● **TASK DETAILS**: Omitting the pictures, output all of the records precisely as written.

── EXERCISE MATERIALS

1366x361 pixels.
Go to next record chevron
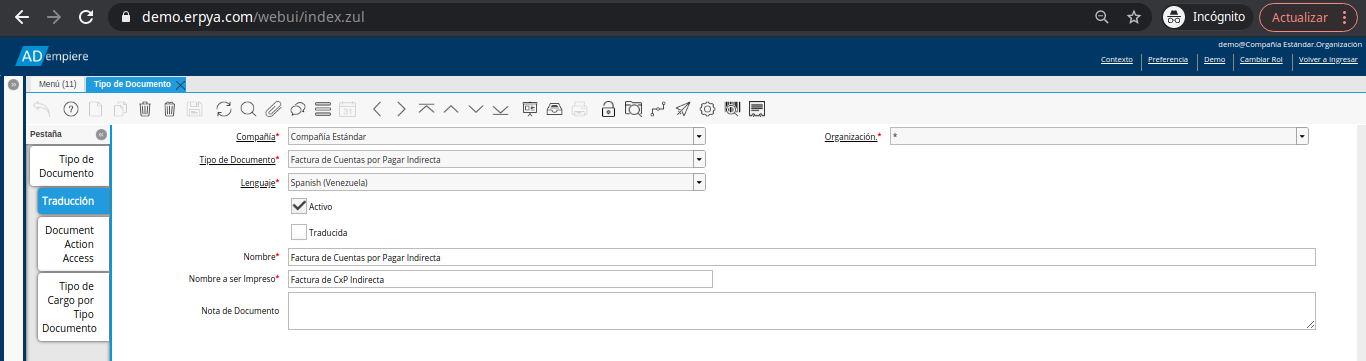point(401,109)
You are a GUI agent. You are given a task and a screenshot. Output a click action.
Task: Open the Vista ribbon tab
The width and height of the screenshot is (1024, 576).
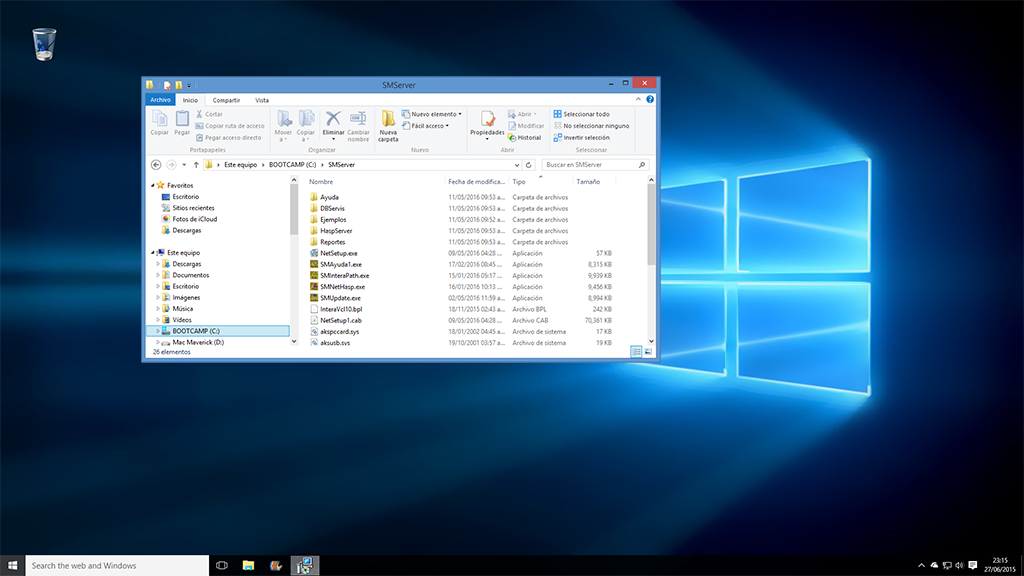(x=261, y=100)
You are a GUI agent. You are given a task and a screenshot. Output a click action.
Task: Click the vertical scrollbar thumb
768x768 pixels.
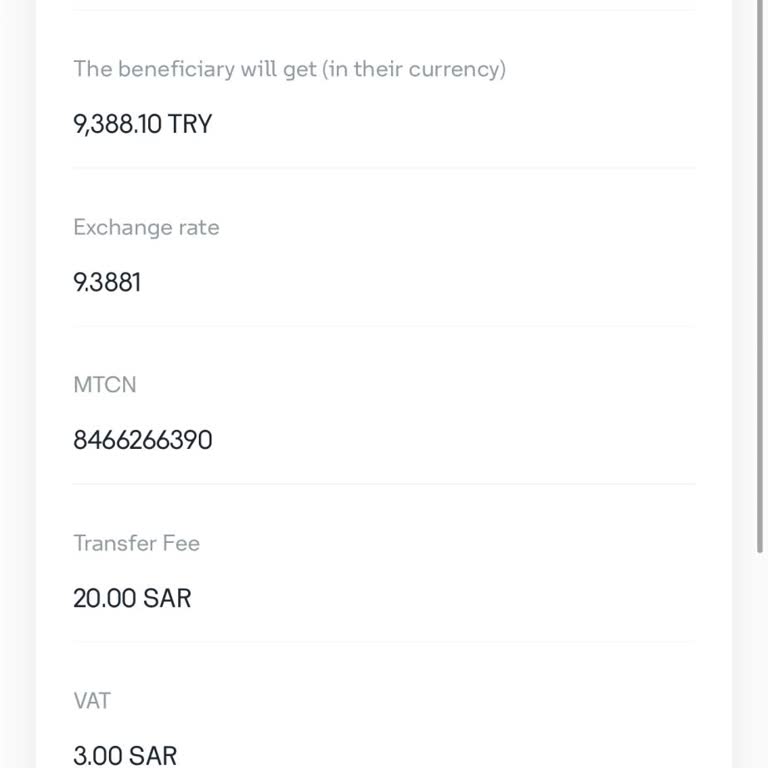tap(761, 275)
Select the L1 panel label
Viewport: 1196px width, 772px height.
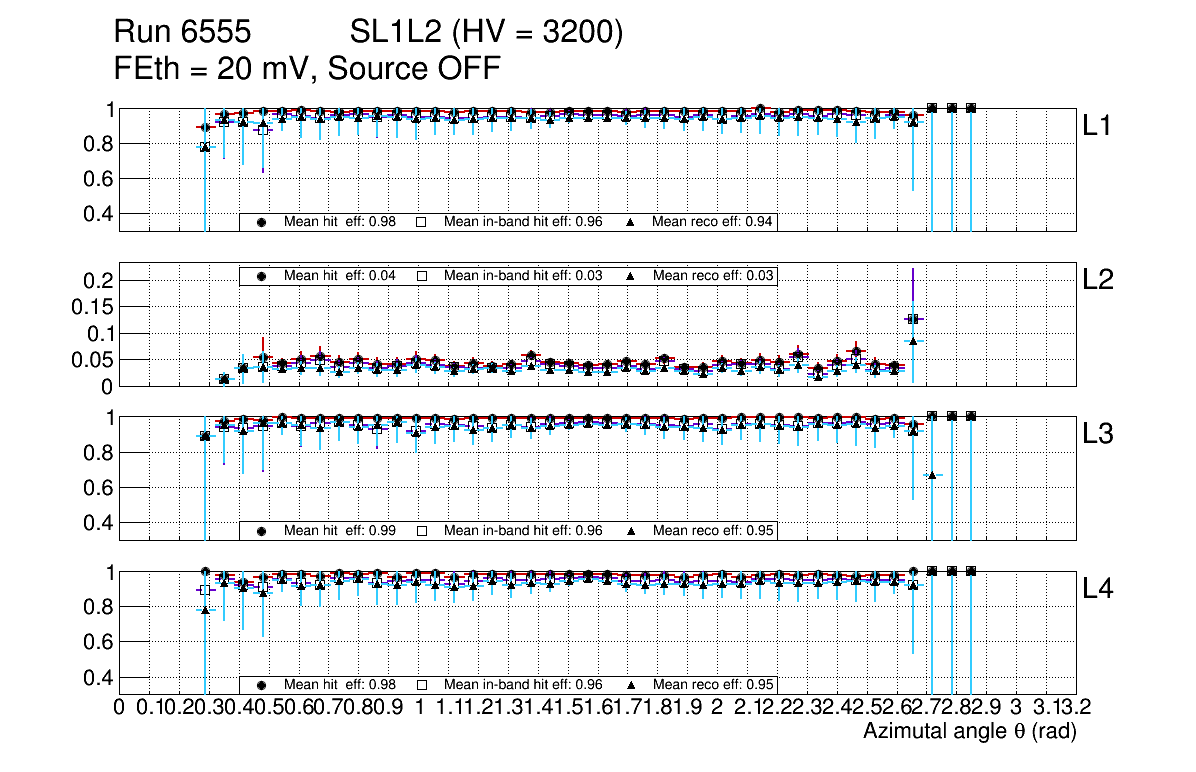tap(1099, 126)
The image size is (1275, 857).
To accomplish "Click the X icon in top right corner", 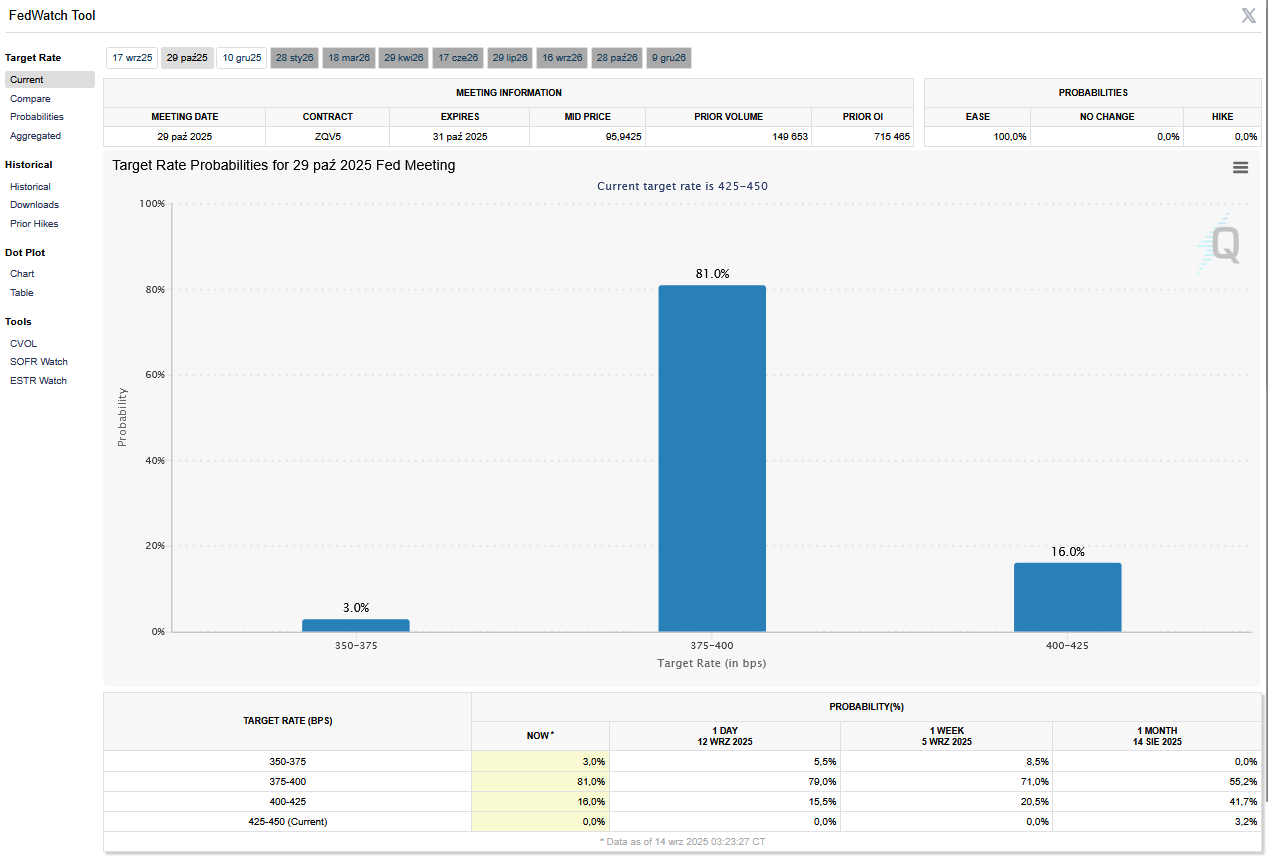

────

● **SOLVED PROBLEM**:
1366x361 pixels.
Go to next record chevron
point(401,109)
You are a GUI agent. You are given a task and a screenshot. Output a click action.
Task: Open the Vista ribbon tab
The width and height of the screenshot is (1024, 576).
(x=261, y=100)
You are a GUI agent. You are given a task and a screenshot. Output a click action.
Task: Click the vertical scrollbar thumb
768x768 pixels.
tap(761, 275)
Select the L1 panel label
Viewport: 1196px width, 772px height.
tap(1099, 126)
The image size is (1275, 857).
To accomplish "Click the X icon in top right corner", 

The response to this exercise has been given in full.